------ Extract provided

Hey, good morning, guys. Thanks for taking my question. On guidance, you touched on it a bit in the prepared remarks, but can you give more detail on what's driving the increase in expected revenue for this year?
Thank you, Ryan, for the question and, you know, the remarks on this quarter. We continue to be active in the market, and we've seen both near term and line of sight to long-term offtake. That has allowed us to increase our guidance marginally to what we believe will potentially be the outcome of the year and, you know, move us up about $25 million within the range.
Thanks.
Thank you. Your next question comes from Rob Brown from Lake Street Capital Markets. Please go ahead.
Good morning. Congratulations on all the progress. Could you give us a sense of the pricing and margin trends in the backlog? It seems like things on the SWU side, things are moving up. Just what's the sort of average pricing trend in the backlog?
Good morning, Rob. Good to hear from you. Thank you for the question. Although I can't specifically address contractual pricing as we stated in the past before, I will say to you that the trend is continuing to look like it has in the last few years, where you have constricted supply, you have increasing demand, both from the existing fleet and from the new reactors that are either in demo state or reactors that are planning to be started up soon. I mean, people are starting to think about fuel and start putting their fuel orders. That puts pressure on the market. What you're seeing overall from a macro level, you're seeing pressure on the price through the demand side of it. We're seeing a lot of favorability there.
Once again, I cannot comment specifically about prices, but we certainly are seeing favorability in the short, midterm, and the long run in terms of contractual activity.
All right. Thanks for the color.
Thank you. Your next question comes from Joseph Reagor from ROTH Capital Partners. Please go ahead.

------------
------ Recorded information

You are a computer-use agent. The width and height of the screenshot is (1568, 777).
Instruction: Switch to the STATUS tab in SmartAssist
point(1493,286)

------------

What you will do -
[a] In the earnings call transcript, by roughly how much did the increased guidance move the company up within its range?
[b] List every analyst or questioner named in the earnings call transcript.
[c] Write the next part of the earnings call transcript, starting after its final sentence.

Answers provided -
[a] About $25 million.

[b] Ryan, Rob Brown, Joseph Reagor

[c]
Hey, Amir and team. Thanks for taking the questions. I guess just kind of a follow-on to one of the previous questions. The additional $25 million that you guys have added, was any of that in Q1, or is it all future-looking? Just so we can understand kind of the cadence of how things kind of come to be.
Good morning, Joseph. Thanks for the question. We would look at it more as, obviously our business, and I described this in the call. It's wise to look at our business on a TTM basis, as shipments and deliveries can move from quarter to quarter. It's difficult to comment to say exactly which quarter it took place. We do have comments within our MD&A section. What I would say is we're in line with our expectations for the first quarter, and the future quarters, I would say, you know, would be ratable to comparable periods in the past and to always adjust based on a TTM view which gives us the best 12-month period to look at total revenue, net income and performance of the company.
Okay, thanks.
Thank you. Your next question comes from Nicholas Amicucci from Evercore ISI. Please go ahead.
Hey, Amir and Todd. Good morning. A couple of quick ones from me. I just wanted to kind of dig into the Palantir partnership a little bit. You guys have outlined that you identified opportunities to reduce manufacturing lead times. Should we be thinking about that in the realm of the first cascade for on the 42-month timeframe or kind of across the board? As we think about just the cost for the full build-out. Right. $1.9 billion worth of cash on the balance sheet. You're in a strong position now.
If we could just kind of provide some color, you know, on, you know, the initial build, and then at what point do you get to, I guess, for lack of a better term, proof of concept, where then you can entertain other financing options, like maybe project financing, you know, the Cascade or something to that nature?
Hey, good morning, Nick. Good to hear from you. Thank you for the question. Let me address the first part of your question, and then maybe I'll let Todd weigh in on the second part around the capital. I'm glad you're mentioning this partnership with Palantir because it is transformative for us. Really, the relationship here and the value that we're seeing lasts much, much longer than the first Cascade, the first centrifuge. I mean, we're viewing this as sort of a business-altering type structure in terms of our unit cost and our ability to meet our lead times to market and beyond. Layering Palantir's AI platform really provides us with real-time data and empowers our team, the Centrus team, to take more meaningful role in the project management.
It allows us to add efficiencies across our work streams, which obviously can lead to additional cost mitigations and will allow us to bring in lead times. For example, these efficiencies can help us reduce fuel supply chain risk and could, as I mentioned earlier, reduce execution time and costs. I'll turn it over to Todd to weigh in on the capital question.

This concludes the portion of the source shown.